The court’s view: “Merely showing that Wal-Mart’s policy of discretion has produced an overall sex-based disparity does not suffice [to permit certification of the class].” The opinion emphasized the varied impacts of discretionary decisions by individual managers on individual women, ignoring the policy’s effect on the class of women. The implication is that the members of the class cannot be treated together whatever the data show. It may be too early to judge the ultimate significance of Wal-Mart but this much is clear: The decision has made it much harder to bring a broad-based job discrimination class action lawsuit.
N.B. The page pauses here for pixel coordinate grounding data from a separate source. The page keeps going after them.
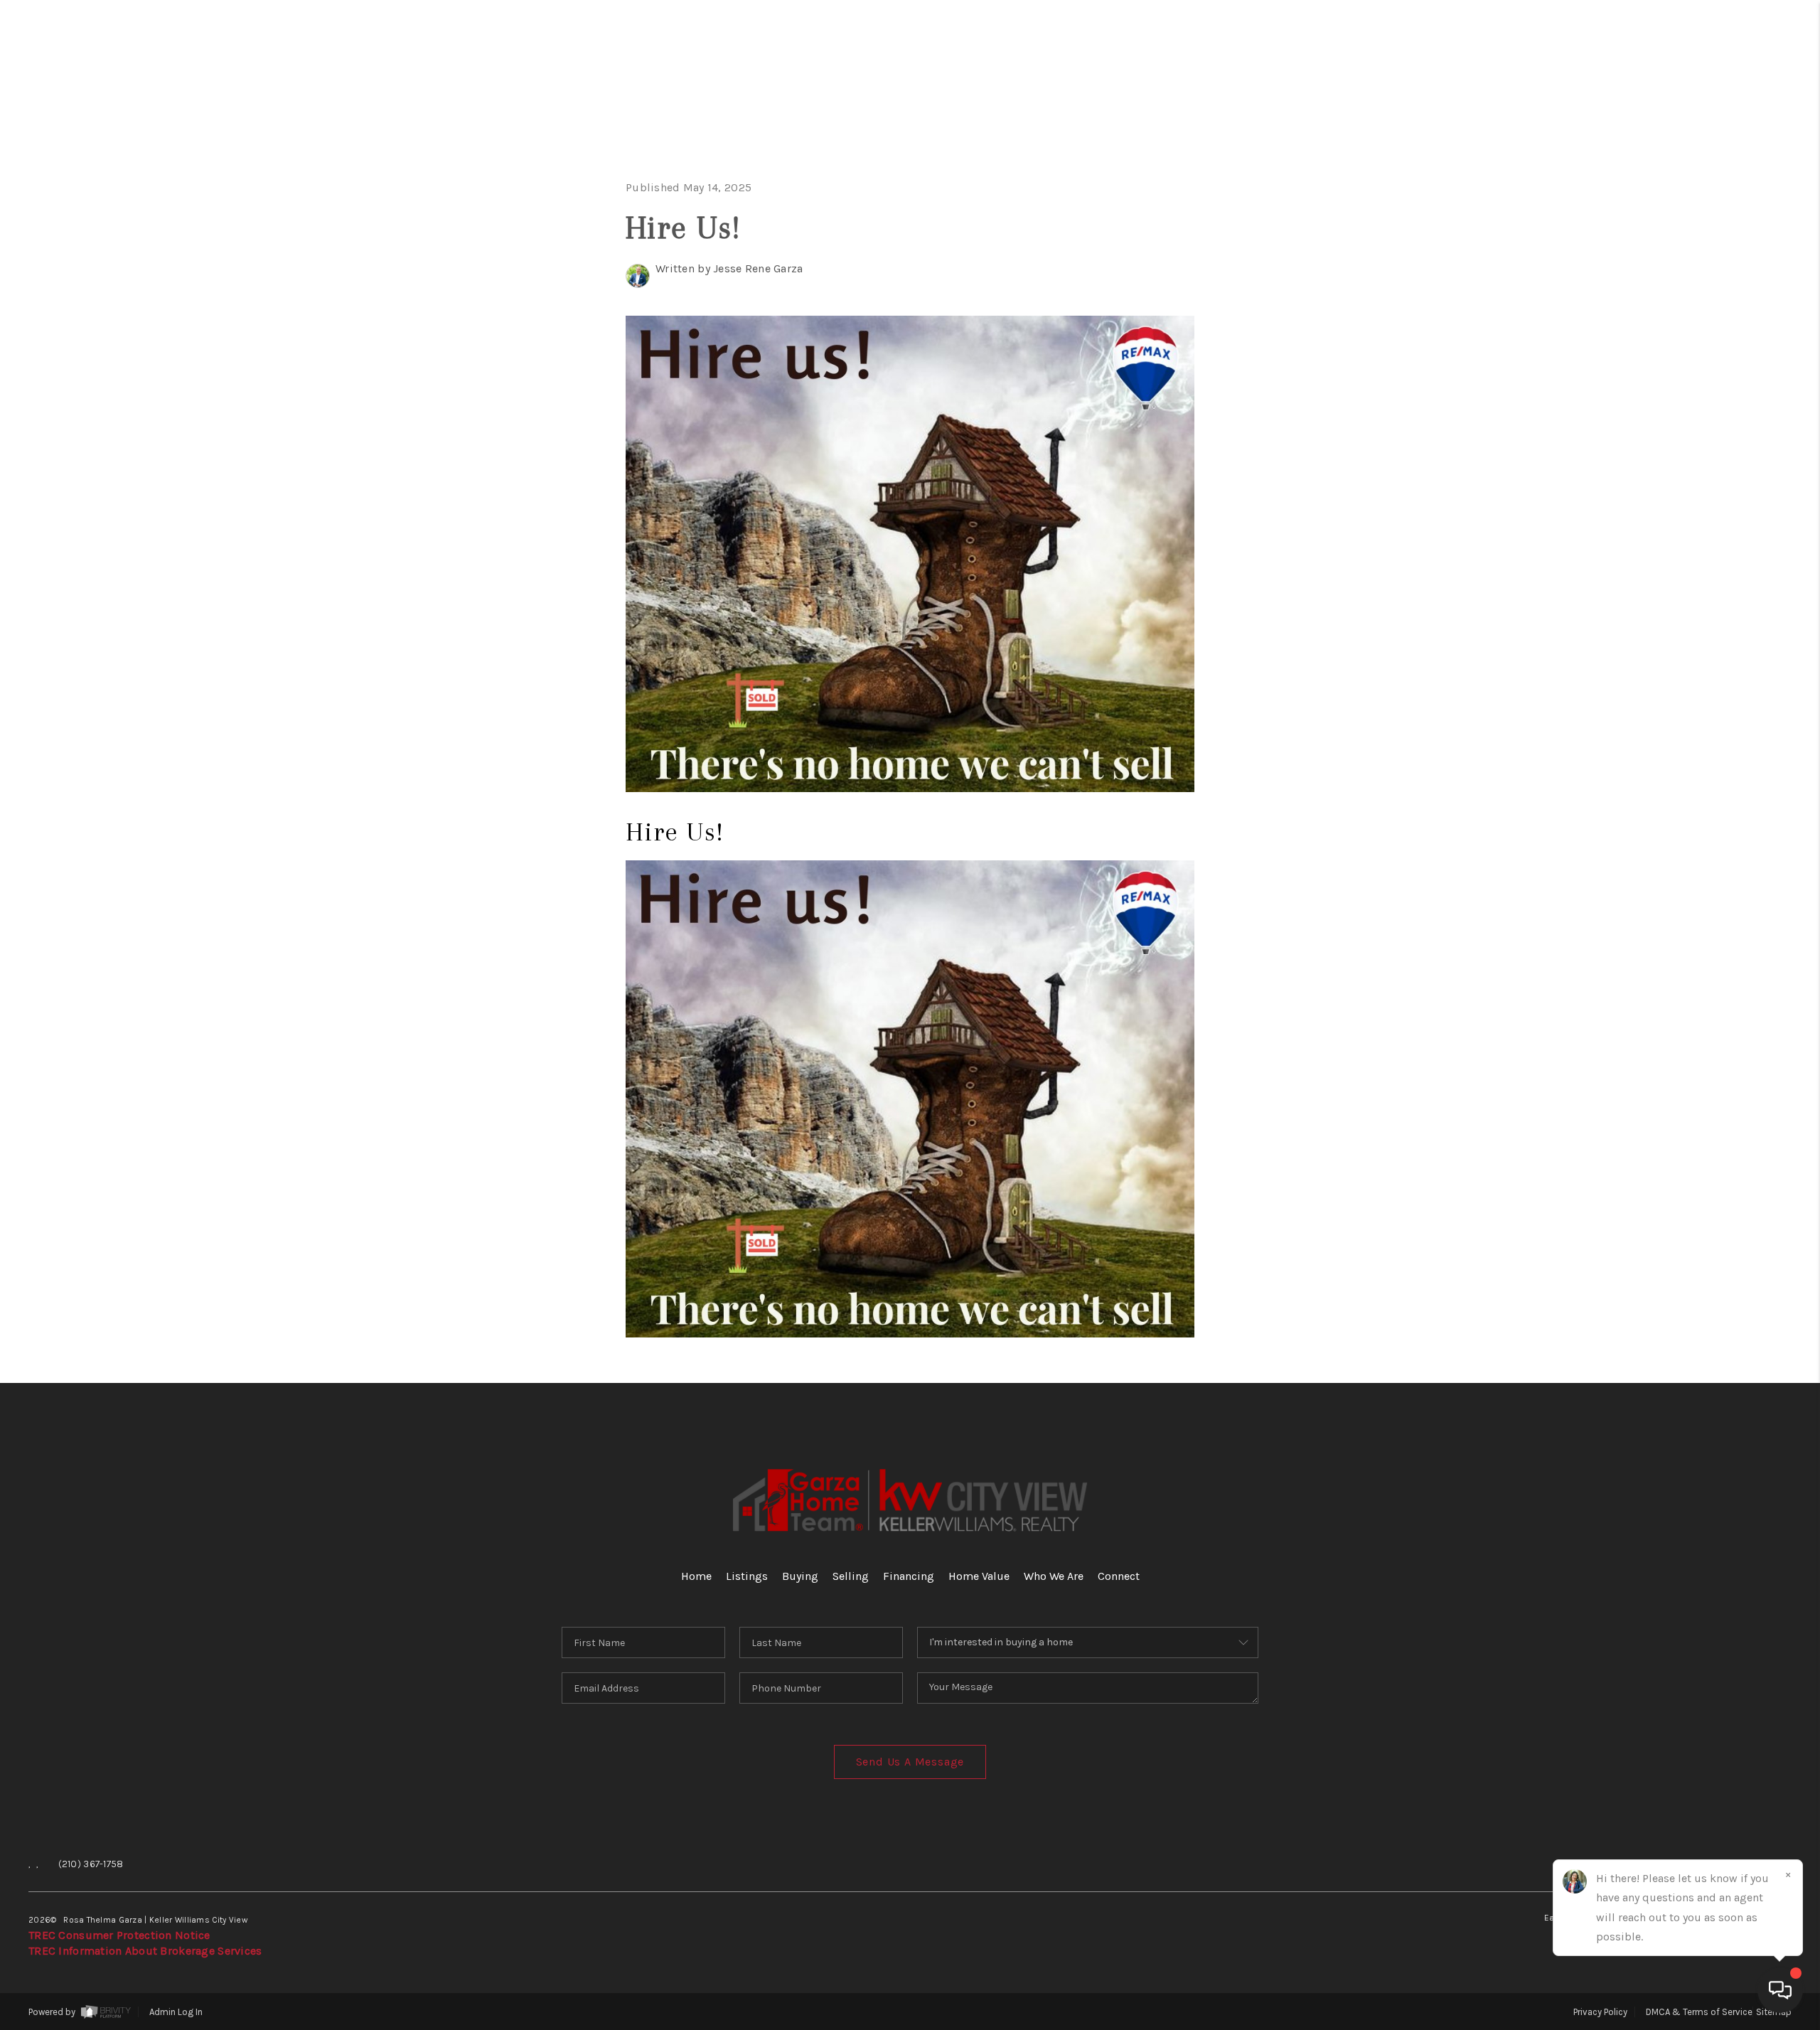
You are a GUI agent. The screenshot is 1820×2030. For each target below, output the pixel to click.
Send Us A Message (910, 1761)
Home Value (1687, 339)
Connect (1711, 429)
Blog (1740, 518)
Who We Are (1684, 384)
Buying (1724, 205)
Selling (1718, 249)
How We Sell (1702, 608)
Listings (747, 1576)
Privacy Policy (1600, 2012)
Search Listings (1650, 160)
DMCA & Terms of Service (1699, 2012)
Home (1736, 115)
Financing (1699, 294)
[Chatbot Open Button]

More recently, the decision in Shelby County v. Holder (2013) gutted a key element of the Voting Rights Act and may spell the end of the process requiring some states (mostly Southern) to obtain prior federal approval of redistricting or other electoral changes. The requirement was intended to protect minorities’ electoral rights, that is, to inoculate voting practices against the discrimination virus. In 2006 Congress overwhelmingly approved, for the fourth time, reauthorization of the Act after hearings produced a “voluminous and extensive legislative record” of data showing persistent efforts by state and local governments to harm a minority’s electoral chances. President George W. Bush then signed it into law.
The court, in yet another 5-4 decision, chose to ignore the data relied upon by Congress, including studies showing Justice Department objections to more than 600 proposed election law changes over 20 years. Instead, the court invoked its own findings that times had changed and the data used in determining which jurisdictions were covered were out-of-date. The reasoning: because of the Voting Rights Act, “[v]oter turnout and registration rates” in covered jurisdictions “now approach parity,” so the process requiring them to obtain prior federal approval was unnecessary. Inoculation had worked, so it was no longer needed. Fortunately, public health officials do not follow such logic.
The court has stated that statistics pointing to effects on minorities or women cannot prove discrimination. By its nature, statistical evidence cannot remove all uncertainty, but in such arenas as medicine, business, the environment and climate change we live with uncertainty and put statistics aside at some peril. Recent Supreme Court decisions notwithstanding, civil rights also count and the numbers must matter.